What to produce | Reproduce the material below verbatim, keeping every line in its original order.
══ Data
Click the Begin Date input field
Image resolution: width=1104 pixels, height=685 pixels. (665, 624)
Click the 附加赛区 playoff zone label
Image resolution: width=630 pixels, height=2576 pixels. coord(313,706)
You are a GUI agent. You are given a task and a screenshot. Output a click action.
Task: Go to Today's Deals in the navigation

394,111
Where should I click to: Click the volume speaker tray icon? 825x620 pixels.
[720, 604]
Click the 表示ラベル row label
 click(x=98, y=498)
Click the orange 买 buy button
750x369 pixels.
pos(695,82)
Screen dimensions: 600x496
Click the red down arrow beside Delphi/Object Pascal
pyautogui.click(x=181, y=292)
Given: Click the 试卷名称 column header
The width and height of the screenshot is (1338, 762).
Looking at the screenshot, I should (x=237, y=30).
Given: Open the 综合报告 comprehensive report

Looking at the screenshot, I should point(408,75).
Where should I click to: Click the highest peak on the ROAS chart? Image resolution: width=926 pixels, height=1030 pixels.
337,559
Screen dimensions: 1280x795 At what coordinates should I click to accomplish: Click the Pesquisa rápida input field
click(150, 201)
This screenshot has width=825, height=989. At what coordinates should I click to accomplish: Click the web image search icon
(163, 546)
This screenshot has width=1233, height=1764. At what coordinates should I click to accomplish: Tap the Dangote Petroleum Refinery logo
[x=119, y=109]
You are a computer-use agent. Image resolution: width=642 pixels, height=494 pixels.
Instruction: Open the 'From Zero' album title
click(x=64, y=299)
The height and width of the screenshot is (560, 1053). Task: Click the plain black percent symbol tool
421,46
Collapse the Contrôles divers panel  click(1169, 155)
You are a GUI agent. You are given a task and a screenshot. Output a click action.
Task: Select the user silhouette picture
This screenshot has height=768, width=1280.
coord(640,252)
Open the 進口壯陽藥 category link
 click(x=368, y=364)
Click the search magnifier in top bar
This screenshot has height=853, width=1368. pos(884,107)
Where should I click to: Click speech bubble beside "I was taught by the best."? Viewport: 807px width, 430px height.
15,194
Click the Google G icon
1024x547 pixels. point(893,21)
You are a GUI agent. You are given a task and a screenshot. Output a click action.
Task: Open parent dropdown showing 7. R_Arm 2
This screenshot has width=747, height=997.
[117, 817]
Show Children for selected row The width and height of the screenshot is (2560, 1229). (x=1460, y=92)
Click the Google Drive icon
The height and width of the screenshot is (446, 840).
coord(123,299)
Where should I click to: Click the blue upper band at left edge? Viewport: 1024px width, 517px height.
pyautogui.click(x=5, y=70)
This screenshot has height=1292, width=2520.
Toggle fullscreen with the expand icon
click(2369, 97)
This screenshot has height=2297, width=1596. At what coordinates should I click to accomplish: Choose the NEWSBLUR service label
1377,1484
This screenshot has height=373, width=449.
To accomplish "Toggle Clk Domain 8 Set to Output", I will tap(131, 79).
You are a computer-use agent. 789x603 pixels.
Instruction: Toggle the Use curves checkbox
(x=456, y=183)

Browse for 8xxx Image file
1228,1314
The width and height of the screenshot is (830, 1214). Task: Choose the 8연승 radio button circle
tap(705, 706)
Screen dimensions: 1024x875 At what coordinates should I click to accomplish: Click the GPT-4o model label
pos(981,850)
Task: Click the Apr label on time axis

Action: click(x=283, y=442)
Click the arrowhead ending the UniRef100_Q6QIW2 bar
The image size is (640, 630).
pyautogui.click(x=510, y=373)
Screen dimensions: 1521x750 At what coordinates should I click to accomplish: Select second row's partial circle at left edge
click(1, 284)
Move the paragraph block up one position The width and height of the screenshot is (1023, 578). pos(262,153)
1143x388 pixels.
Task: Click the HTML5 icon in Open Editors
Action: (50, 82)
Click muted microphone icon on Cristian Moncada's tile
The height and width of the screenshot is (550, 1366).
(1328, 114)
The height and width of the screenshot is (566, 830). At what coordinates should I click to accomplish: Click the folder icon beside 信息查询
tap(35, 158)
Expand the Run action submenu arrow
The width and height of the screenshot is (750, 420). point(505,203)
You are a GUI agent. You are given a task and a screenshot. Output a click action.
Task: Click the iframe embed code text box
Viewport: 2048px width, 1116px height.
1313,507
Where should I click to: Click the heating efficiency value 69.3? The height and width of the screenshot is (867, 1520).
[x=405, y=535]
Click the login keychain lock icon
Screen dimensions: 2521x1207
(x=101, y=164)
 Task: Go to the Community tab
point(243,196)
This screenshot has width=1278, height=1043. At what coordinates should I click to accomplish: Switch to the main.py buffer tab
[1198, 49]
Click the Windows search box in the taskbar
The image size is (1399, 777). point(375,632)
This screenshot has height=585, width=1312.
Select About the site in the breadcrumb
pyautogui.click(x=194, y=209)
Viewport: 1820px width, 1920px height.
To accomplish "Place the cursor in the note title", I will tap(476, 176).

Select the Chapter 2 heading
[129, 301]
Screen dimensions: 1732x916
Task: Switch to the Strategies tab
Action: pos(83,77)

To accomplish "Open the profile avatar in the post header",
════
Solution to the problem |
Click the Begin Date input field
Image resolution: width=1104 pixels, height=685 pixels. (665, 624)
Click the 附加赛区 playoff zone label
Image resolution: width=630 pixels, height=2576 pixels. coord(313,706)
You are a GUI agent. You are given a task and a screenshot. Output a click action.
Task: Go to Today's Deals in the navigation

394,111
Where should I click to: Click the volume speaker tray icon? 825x620 pixels.
[720, 604]
Click the 表示ラベル row label
 click(x=98, y=498)
Click the orange 买 buy button
750x369 pixels.
pos(695,82)
Screen dimensions: 600x496
Click the red down arrow beside Delphi/Object Pascal
pyautogui.click(x=181, y=292)
Given: Click the 试卷名称 column header
The width and height of the screenshot is (1338, 762).
Looking at the screenshot, I should (x=237, y=30).
Given: Open the 综合报告 comprehensive report

Looking at the screenshot, I should point(408,75).
Where should I click to: Click the highest peak on the ROAS chart? Image resolution: width=926 pixels, height=1030 pixels.
337,559
Screen dimensions: 1280x795 At what coordinates should I click to accomplish: Click the Pesquisa rápida input field
click(150, 201)
This screenshot has width=825, height=989. At what coordinates should I click to accomplish: Click the web image search icon
(163, 546)
This screenshot has width=1233, height=1764. At what coordinates should I click to accomplish: Tap the Dangote Petroleum Refinery logo
[x=119, y=109]
You are a computer-use agent. Image resolution: width=642 pixels, height=494 pixels.
Instruction: Open the 'From Zero' album title
click(x=64, y=299)
The height and width of the screenshot is (560, 1053). Task: Click the plain black percent symbol tool
421,46
Collapse the Contrôles divers panel  click(1169, 155)
You are a GUI agent. You are given a task and a screenshot. Output a click action.
Task: Select the user silhouette picture
This screenshot has height=768, width=1280.
coord(640,252)
Open the 進口壯陽藥 category link
 click(x=368, y=364)
Click the search magnifier in top bar
This screenshot has height=853, width=1368. pos(884,107)
Where should I click to: Click speech bubble beside "I was taught by the best."? Viewport: 807px width, 430px height.
15,194
Click the Google G icon
1024x547 pixels. point(893,21)
You are a GUI agent. You are given a task and a screenshot. Output a click action.
Task: Open parent dropdown showing 7. R_Arm 2
This screenshot has width=747, height=997.
[117, 817]
Show Children for selected row The width and height of the screenshot is (2560, 1229). (x=1460, y=92)
Click the Google Drive icon
The height and width of the screenshot is (446, 840).
coord(123,299)
Where should I click to: Click the blue upper band at left edge? Viewport: 1024px width, 517px height.
pyautogui.click(x=5, y=70)
This screenshot has height=1292, width=2520.
Toggle fullscreen with the expand icon
click(2369, 97)
This screenshot has height=2297, width=1596. At what coordinates should I click to accomplish: Choose the NEWSBLUR service label
1377,1484
This screenshot has height=373, width=449.
To accomplish "Toggle Clk Domain 8 Set to Output", I will tap(131, 79).
You are a computer-use agent. 789x603 pixels.
Instruction: Toggle the Use curves checkbox
(x=456, y=183)

Browse for 8xxx Image file
1228,1314
The width and height of the screenshot is (830, 1214). Task: Choose the 8연승 radio button circle
tap(705, 706)
Screen dimensions: 1024x875 At what coordinates should I click to accomplish: Click the GPT-4o model label
pos(981,850)
Task: Click the Apr label on time axis

Action: click(x=283, y=442)
Click the arrowhead ending the UniRef100_Q6QIW2 bar
The image size is (640, 630).
pyautogui.click(x=510, y=373)
Screen dimensions: 1521x750 At what coordinates should I click to accomplish: Select second row's partial circle at left edge
click(1, 284)
Move the paragraph block up one position The width and height of the screenshot is (1023, 578). pos(262,153)
1143x388 pixels.
Task: Click the HTML5 icon in Open Editors
Action: (50, 82)
Click muted microphone icon on Cristian Moncada's tile
The height and width of the screenshot is (550, 1366).
(1328, 114)
The height and width of the screenshot is (566, 830). At what coordinates should I click to accomplish: Click the folder icon beside 信息查询
tap(35, 158)
Expand the Run action submenu arrow
The width and height of the screenshot is (750, 420). point(505,203)
You are a GUI agent. You are given a task and a screenshot. Output a click action.
Task: Click the iframe embed code text box
Viewport: 2048px width, 1116px height.
1313,507
Where should I click to: Click the heating efficiency value 69.3? The height and width of the screenshot is (867, 1520).
[x=405, y=535]
Click the login keychain lock icon
Screen dimensions: 2521x1207
(x=101, y=164)
 Task: Go to the Community tab
point(243,196)
This screenshot has width=1278, height=1043. At what coordinates should I click to accomplish: Switch to the main.py buffer tab
[1198, 49]
Click the Windows search box in the taskbar
The image size is (1399, 777). point(375,632)
This screenshot has height=585, width=1312.
Select About the site in the breadcrumb
pyautogui.click(x=194, y=209)
Viewport: 1820px width, 1920px height.
To accomplish "Place the cursor in the note title", I will tap(476, 176).

Select the Chapter 2 heading
[129, 301]
Screen dimensions: 1732x916
Task: Switch to the Strategies tab
Action: pos(83,77)

To accomplish "Open the profile avatar in the post header",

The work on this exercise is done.